The new report makes a number of proposals for improving the current system, most notably that members only be placed in a default fund once to avoid the creation of multiple accounts.
Additionally, the Productivity Commission proposed four alternative default models, the first being an ‘assisted employee choice’ model, which “leverages the competition benefits that arise when members exercise choice” but provides additional information and “nudges” members to make an informed decision.
The second is an ‘assisted employer choice’ model with employee protections, which allows employers to choose the default for their employees “as long as the default product meets some minimum standards”.
The final two, ‘fee-based auction’ and ‘multi-criteria tender’, would “incorporate a market-based mechanism into the selection of default products, with sequential allocation of members among winning products”, the Productivity Commission said.
The Financial Services Council (FSC) said the reforms were necessary and that the broad list of changes outlined in the four draft recommendations demonstrated that competition reforms were “urgently needed”.
“Superannuation is the best way for every Australian to save for retirement and all of us should be able to choose what fund is best for our needs. We urge people to engage with their super and ensure they're not being penalised by being in a sub scale underperforming fund or unwittingly have multiple funds,” said FSC chief executive Sally Loane.
“We have long advocated for Super 2.0 – a new, modern, competitive and flexible system that will be fit for purpose and engage the next generation.”

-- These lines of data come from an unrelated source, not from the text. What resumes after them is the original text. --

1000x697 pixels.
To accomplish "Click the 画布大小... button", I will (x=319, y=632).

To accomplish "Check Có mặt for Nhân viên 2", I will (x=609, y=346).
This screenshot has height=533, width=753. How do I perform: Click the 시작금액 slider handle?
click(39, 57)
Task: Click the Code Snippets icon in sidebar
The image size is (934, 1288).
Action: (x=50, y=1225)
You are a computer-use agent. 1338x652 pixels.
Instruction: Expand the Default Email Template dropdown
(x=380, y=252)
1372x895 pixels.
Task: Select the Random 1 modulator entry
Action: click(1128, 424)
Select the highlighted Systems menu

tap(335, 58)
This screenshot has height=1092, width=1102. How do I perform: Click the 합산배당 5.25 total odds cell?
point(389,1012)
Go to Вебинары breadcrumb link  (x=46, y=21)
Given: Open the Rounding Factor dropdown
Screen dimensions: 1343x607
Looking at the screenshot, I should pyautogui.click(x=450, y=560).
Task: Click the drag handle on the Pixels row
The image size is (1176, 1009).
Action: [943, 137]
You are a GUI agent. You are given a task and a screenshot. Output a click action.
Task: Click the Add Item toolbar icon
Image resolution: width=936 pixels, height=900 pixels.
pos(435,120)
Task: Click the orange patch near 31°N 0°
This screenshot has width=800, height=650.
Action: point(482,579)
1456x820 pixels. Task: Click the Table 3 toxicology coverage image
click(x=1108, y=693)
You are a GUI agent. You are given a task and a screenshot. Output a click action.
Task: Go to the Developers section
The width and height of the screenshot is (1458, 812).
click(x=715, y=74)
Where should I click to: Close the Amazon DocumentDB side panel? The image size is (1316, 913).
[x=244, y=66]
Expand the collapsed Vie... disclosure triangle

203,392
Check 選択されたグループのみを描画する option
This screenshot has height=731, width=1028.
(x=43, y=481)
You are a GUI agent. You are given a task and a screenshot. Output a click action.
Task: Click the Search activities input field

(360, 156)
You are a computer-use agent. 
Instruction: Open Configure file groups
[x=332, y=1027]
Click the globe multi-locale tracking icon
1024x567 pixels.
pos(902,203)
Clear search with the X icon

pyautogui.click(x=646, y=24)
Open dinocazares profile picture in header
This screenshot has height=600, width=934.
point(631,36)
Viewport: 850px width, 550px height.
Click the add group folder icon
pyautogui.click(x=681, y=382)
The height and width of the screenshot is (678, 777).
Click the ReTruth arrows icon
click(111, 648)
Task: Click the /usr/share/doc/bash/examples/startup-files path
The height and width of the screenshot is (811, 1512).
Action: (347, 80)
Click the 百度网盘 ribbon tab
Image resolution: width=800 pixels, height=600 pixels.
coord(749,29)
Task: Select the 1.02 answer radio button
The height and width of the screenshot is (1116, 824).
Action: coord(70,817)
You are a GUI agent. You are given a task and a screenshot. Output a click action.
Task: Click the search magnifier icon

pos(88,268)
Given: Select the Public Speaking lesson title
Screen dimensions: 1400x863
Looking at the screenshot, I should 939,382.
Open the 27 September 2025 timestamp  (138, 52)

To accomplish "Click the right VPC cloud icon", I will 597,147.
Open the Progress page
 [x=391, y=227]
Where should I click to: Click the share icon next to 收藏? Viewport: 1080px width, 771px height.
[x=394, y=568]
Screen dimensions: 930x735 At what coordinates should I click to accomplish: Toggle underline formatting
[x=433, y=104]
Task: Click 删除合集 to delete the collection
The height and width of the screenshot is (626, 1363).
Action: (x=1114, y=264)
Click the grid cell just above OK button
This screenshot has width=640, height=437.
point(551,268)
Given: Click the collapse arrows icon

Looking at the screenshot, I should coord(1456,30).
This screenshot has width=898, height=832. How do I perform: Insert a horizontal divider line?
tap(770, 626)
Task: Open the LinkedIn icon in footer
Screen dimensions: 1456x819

The proposals were, however, met with resistance by both the Australian Institute of Superannuation Trustees (AIST) and Industry Super Australia (ISA), with the latter saying the proposals would mean abandoning key features of Australia’s current system “in favour of four models with features plucked from lower performing and lower ranked overseas pension systems”.
“The Productivity Commission is proposing untested changes to superannuation that could over time undermine the best-performing parts of the system while failing to address the cost and poor performance of retail funds,” ISA said.
According to ISA chief executive David Whiteley, the Productivity Commission’s proposals do not address “the systemic underperformance of funds offered by for-profit providers”.
“As requested by the Terms of Reference, the report considers dismantling the most trusted, high performing part of our default system while ignoring the elephant in the room, which is the dismal performance of sales-driven retail funds,” he said.
“The Productivity Commission has not provided the public with iron-clad evidence that warrants dismantling a system that has delivered returns almost 2 per cent more on average each year than other funds.”
AIST chief executive chief executive Eva Scheerlink agreed that the Productivity Commission had not provided evidence to suggest the proposed changes would benefit members.
“We note that the PC calls for a quality filter. This quality filter already exists in legislation through the Fair Work Commission process and provides a high level of consumer protection for members,” she said.
“Evidence shows that the existing default fund selection process has delivered outperformance for members. The proposal for a radical shakeup on default fund selection without even bothering to review the existing system is not only ludicrous but also inefficient.”